1. Input Parsing: Start with the given word and dictionary.
2. Generate Candidates: For each letter in the alphabet, add it to the given word at every possible position.
3. Anagram Check: After adding a letter, check if any of the generated words (anagrams) exist in the dictionary.
4. Return the Valid Words: Collect and return all valid step words.

Here’s a Python function that implements this logic:

    
from collections import Counter

def is_anagram(word1, word2):
   return Counter(word1) == Counter(word2)

def find_step_words(word, dictionary):
    alphabet = 'abcdefghijklmnopqrstuvwxyz'
    valid_step_words = []
    # Generate all possible step words by adding one letter at each position
    for letter in alphabet:
        for i in range(len(word) + 1):
            # Add the letter to the word
            new_word = word[:i] + letter + word[i:]
            # Check if the new word is in the dictionary and is an anagram
            if new_word in dictionary and is_anagram(new_word, word + letter):
                valid_step_words.append(new_word)
    return valid_step_words
# Example usage:
word = "apple"
dictionary = {"appeal", "apples", "maple", "paple", "apleap", "appealing"}
result = find_step_words(word, dictionary)
print(result)  # Output: ['appeal']

Explanation:

1. is_anagram Function:
   • This function checks if two words are anagrams by comparing their letter counts using Python’s Counter.
2. find_step_words Function:
   • Alphabet Loop: Iterates over each letter in the alphabet.
   • Insertion Loop: For each letter, it inserts the letter at every possible position in the given word.
   • Validation: After forming a new word, it checks if this word exists in the dictionary and if it’s a valid anagram of the original word plus the new letter.
   • Result Collection: If both checks pass, the word is added to the list of valid step words.

Example:

Given the word "apple" and the dictionary {"appeal", "apples", "maple", "paple", "apleap", "appealing"}, the function will return ['appeal'] as the only valid step word, since "appeal" can be formed by adding an “A” to "apple" and rearranging the letters.

Complexity:

• Time Complexity: The function iterates over each letter in the alphabet (26 letters) and each possible position in the word (length + 1).
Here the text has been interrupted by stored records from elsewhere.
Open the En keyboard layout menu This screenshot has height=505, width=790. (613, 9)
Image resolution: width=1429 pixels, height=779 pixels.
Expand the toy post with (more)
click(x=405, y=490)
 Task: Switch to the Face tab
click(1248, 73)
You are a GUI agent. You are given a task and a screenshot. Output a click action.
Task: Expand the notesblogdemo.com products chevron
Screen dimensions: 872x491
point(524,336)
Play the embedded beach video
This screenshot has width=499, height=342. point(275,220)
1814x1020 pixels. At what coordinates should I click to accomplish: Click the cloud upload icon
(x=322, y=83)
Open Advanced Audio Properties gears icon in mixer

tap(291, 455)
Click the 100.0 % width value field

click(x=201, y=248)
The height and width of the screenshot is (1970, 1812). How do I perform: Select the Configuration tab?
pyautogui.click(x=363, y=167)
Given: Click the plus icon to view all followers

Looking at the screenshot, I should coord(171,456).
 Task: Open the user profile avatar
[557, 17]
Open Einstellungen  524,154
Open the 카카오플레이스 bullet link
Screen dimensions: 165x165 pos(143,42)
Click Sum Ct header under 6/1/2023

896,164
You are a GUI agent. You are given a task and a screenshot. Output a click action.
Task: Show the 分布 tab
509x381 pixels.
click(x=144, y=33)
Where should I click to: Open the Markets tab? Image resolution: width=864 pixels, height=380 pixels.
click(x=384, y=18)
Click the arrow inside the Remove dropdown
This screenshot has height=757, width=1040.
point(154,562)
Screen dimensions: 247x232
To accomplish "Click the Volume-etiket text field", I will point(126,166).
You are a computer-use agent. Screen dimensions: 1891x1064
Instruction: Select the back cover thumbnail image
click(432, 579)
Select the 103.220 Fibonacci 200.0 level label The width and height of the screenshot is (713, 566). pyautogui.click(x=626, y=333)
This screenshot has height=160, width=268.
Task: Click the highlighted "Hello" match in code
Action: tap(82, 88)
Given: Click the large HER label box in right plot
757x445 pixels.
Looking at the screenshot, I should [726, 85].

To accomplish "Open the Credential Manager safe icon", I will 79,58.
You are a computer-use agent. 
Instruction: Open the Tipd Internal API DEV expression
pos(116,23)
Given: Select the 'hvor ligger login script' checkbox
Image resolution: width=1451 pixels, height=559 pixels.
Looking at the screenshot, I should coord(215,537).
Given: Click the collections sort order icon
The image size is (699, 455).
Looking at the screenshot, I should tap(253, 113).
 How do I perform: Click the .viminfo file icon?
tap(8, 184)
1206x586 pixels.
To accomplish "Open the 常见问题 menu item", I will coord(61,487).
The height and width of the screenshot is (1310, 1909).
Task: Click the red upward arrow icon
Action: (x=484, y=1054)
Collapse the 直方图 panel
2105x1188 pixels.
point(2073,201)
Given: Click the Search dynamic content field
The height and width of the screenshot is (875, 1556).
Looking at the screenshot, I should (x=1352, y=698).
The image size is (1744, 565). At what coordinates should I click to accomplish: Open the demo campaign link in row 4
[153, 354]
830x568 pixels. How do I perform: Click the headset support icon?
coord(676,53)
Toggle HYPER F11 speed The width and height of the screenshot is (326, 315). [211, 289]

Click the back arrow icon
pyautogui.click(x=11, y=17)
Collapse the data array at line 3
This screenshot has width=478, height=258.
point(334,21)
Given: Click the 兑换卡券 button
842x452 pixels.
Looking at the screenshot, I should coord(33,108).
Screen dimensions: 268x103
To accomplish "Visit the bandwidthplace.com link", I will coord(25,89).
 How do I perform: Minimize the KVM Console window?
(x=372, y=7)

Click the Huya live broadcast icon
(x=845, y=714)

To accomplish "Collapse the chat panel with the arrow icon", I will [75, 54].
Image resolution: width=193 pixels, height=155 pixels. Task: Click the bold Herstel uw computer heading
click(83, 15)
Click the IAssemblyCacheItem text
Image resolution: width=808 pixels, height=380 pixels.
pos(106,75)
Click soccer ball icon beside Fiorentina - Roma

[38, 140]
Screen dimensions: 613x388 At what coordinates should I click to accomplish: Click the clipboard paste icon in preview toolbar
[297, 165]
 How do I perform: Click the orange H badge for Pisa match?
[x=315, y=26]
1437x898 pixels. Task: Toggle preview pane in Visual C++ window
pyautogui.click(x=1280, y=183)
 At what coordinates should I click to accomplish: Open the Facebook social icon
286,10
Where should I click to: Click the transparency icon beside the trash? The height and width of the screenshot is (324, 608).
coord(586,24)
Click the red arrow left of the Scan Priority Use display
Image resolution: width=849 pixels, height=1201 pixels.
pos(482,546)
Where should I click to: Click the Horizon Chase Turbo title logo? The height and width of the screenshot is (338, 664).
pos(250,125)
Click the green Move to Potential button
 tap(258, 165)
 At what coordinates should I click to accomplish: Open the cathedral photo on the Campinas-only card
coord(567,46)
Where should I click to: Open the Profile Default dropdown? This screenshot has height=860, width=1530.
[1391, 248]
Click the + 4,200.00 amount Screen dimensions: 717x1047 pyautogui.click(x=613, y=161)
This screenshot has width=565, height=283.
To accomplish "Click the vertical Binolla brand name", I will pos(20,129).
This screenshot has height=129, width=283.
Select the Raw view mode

For each generated word, it checks if it’s in the dictionary and if it’s an anagram. The time complexity is roughly O(26 * (n+1) * m), where n is the length of the word and m is the size of the dictionary.
• Space Complexity: The space complexity is O(m), where m is the size of the dictionary.

This function effectively finds all valid step words given a dictionary and a starting word.